CTOs to Know: Meet data.world's Bryon Jacob

Former senior architect at HomeAway joins elite crew of Austin data executives to launch data.world this year. See what Bryon Jacob has learned along the way and the technology he advocates for.

Written by Kelly O'Halloran
Published on Sep. 15, 2016
CTOs to Know: Meet data.world's Bryon Jacob
Brand Studio Logo

With a "dream team" of Austin entrepreneurs, data.world launched earlier this year from an elite team of experienced data experts to provide one platform, like a social network, for data geeks to locate, share and analyze open data sets. 

The founding group consists of CEO Brett Hurt, former Bazaarvoice cofounder, COO Matt Laessig, from Bazaarvoice and HomeAway, CPO Jon Loyens, former HomeAway VP of engineering, and CTO Bryon Jacob, former principal architect at HomeAway. 

As CTO, Jacob has worked at both Triology and Amazon. He shared with us the challenges of playing an intricate role in addressing 30 acquisitions during HomeAway's growth period, the importance of Austin's tech network, and why he looks for an ownership mentality in his team.

What technologies power your business?

For applications and services with long-running processes, we containerize everything into Docker containers during our build process, and use docker hosts to manage the processes in all of our environments. The applications themselves are split between a Node.js/React and Redux stack for everything with a user interface, and Java/Scala for our data processing pipeline and state-management APIs. The team we've hired assessed that these are the best-of-breed solutions in those two areas, and there's no shortage of available talent for either of those stacks in Austin, so we are prepped to grow with those technologies.

We run everything we do on AWS, and make use of managed services wherever we can . We use DynamoDB, Kinesis, and Simple Workflow Service, for example. These kinds of technologies are huge accelerators at an early stage. There are great open and portable solutions for these things, but there's a real cost to getting up and running with those technologies and managing the operations of those clusters. It's a huge benefit to be able to defer those costs and focus engineering time on building the core competencies of our platform. And if you're architecting your systems right, there's not a real issue of "vendor lock-in," I don't think it would cost us any more to replace our usage of DynamoDB with Cassandra, or of Kinesis with Kafka, than it would cost to migrate a running Cassandra or Kafka cluster to a new hosting provider. These things are pretty decoupled from our application code, and that frees us to make intelligent decisions about how we prioritize precious engineering time.

What technologies are playing the biggest roles at your company this year?

One place where we made a big investment that I'm particularly proud of is in building out our CI/CD pipeline. All of our code, from the infrastructure code that provisions resources, to the core data processing pipeline, to the front-end web UI, is continuously built, deployed, tested, and can be shipped to production with a git command.  We've got a complex system with a number of moving parts, and it's something that took a little time to orchestrate up front, but it's paid for itself already in my opinion. There's nothing like being able to ship quickly and confidently as soon as a feature is ready.

What are the biggest tech projects your team is working on this year?

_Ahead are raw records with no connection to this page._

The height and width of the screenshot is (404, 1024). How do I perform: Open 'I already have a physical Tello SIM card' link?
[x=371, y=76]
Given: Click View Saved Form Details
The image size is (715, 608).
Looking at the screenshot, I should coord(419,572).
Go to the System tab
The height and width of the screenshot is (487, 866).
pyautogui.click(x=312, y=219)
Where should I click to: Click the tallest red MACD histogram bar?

We just launched our preview release in July, and we've had an amazing response so far.  It's been an interesting challenge, because we're really dedicated to lean and agile methodologies and building things in a very active, iterative conversation with our users But for a platform like data.world, the MVP is pretty meaty and complex, and we had to build a significant amount of tech in order to have the raw material to iterate quickly on features. 

One set of technologies that is core to what we do is the Semantic Web - RDF, triple stores, and SPARQL. These are W3C-standardized technologies that have been around for a while, and have gotten some great use in large organizations that are focusing on deep graph analytics, but haven't really been democratized as a mainstream tool for data management.  We hope to change that, and a lot of our work goes into going deep on those technologies, and then extracting the essence into features that are closer to the language of most data professionals. It's a huge project, but we're already seeing evidence that it's worth it. Our focus on Linked Data has enabled us to build some very complex features that I don't think we'd have yet otherwise.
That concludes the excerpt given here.